• [STATED TASK]
Count the lines in the rows below that contain the string "height" and reply with that number alone.

• [MATERIAL PROVIDED]
+ + + + + + +
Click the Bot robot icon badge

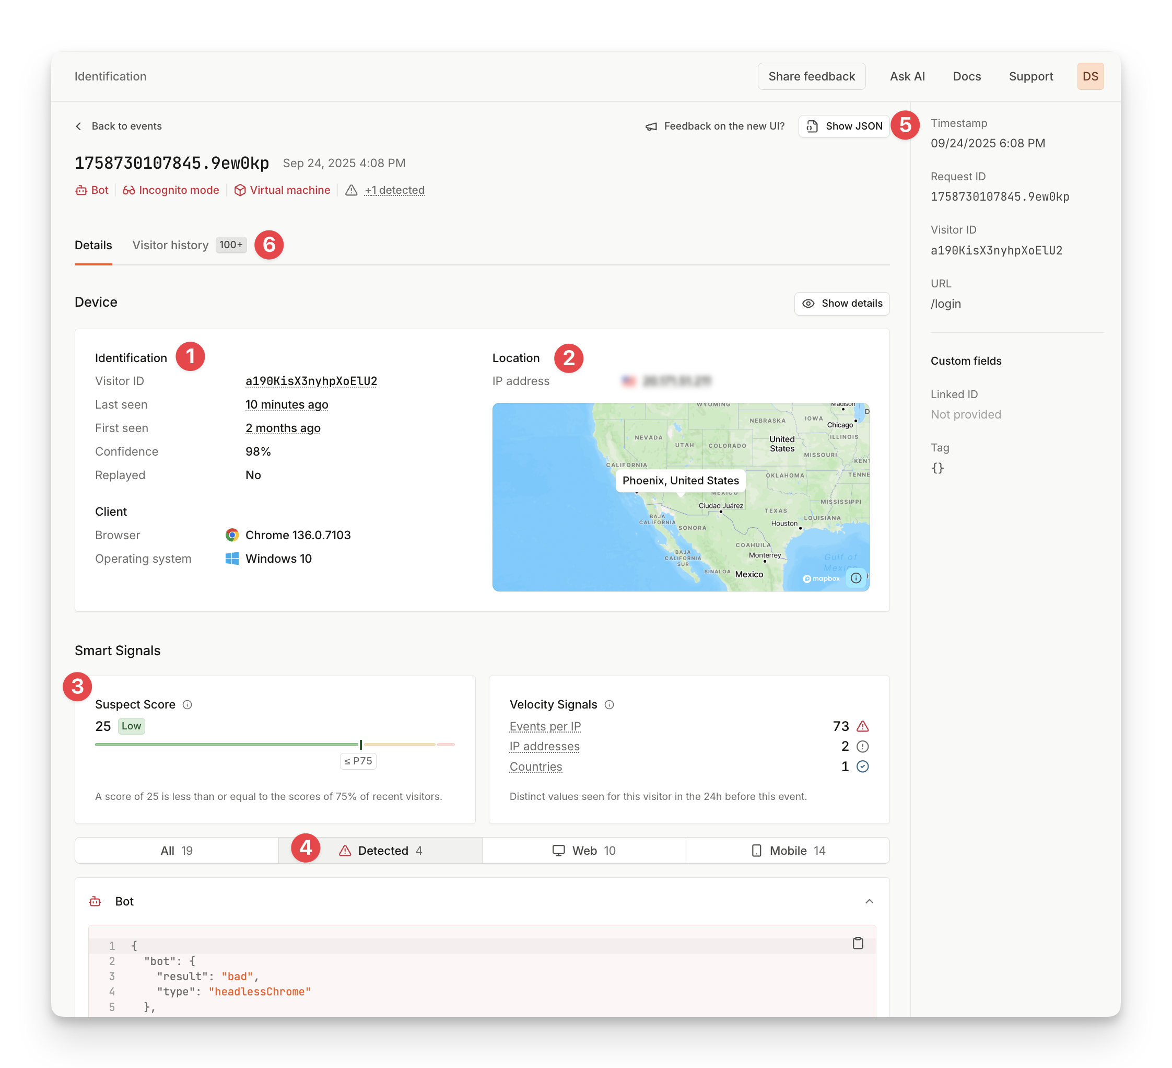point(81,190)
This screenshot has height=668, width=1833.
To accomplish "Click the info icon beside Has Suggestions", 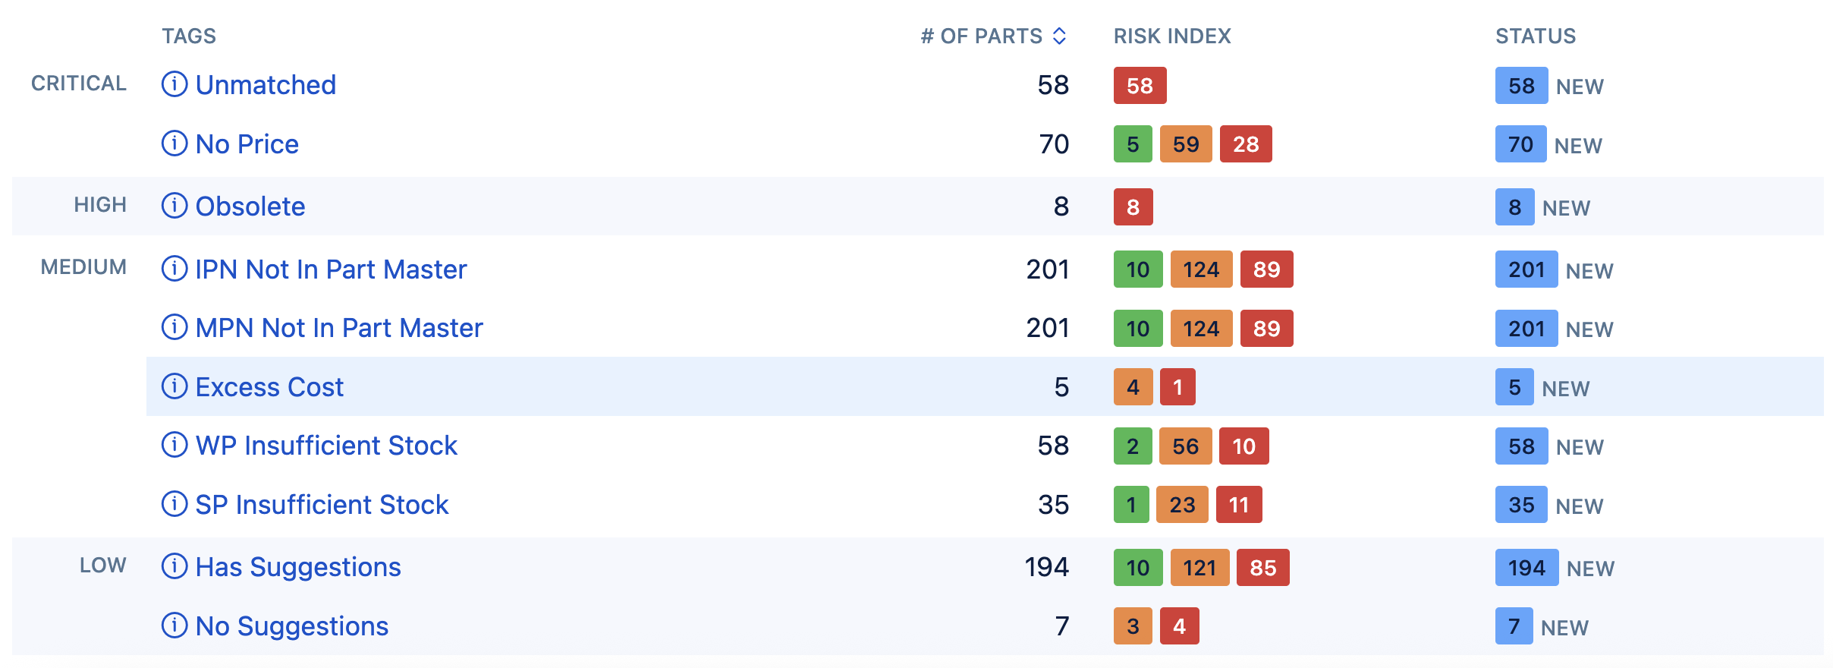I will [174, 566].
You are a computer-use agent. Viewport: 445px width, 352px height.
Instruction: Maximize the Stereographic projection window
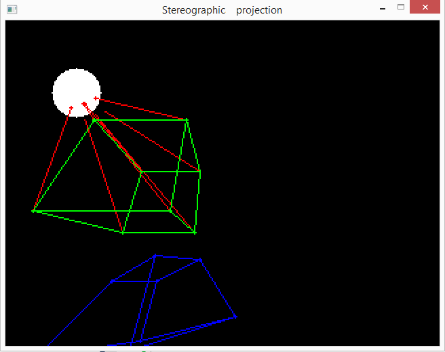401,7
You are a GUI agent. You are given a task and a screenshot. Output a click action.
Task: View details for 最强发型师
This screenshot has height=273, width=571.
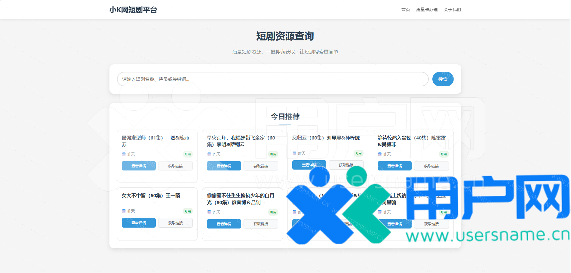pyautogui.click(x=139, y=166)
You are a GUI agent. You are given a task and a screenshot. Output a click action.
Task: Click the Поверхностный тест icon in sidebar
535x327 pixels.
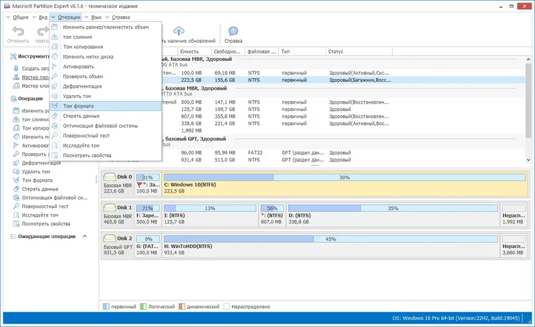(16, 207)
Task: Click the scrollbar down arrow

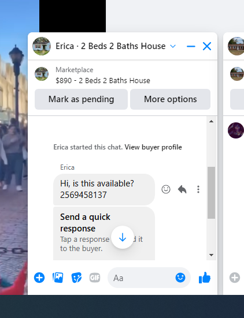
+ + + + + + +
• [OUTPUT FOR THIS EXERCISE]
3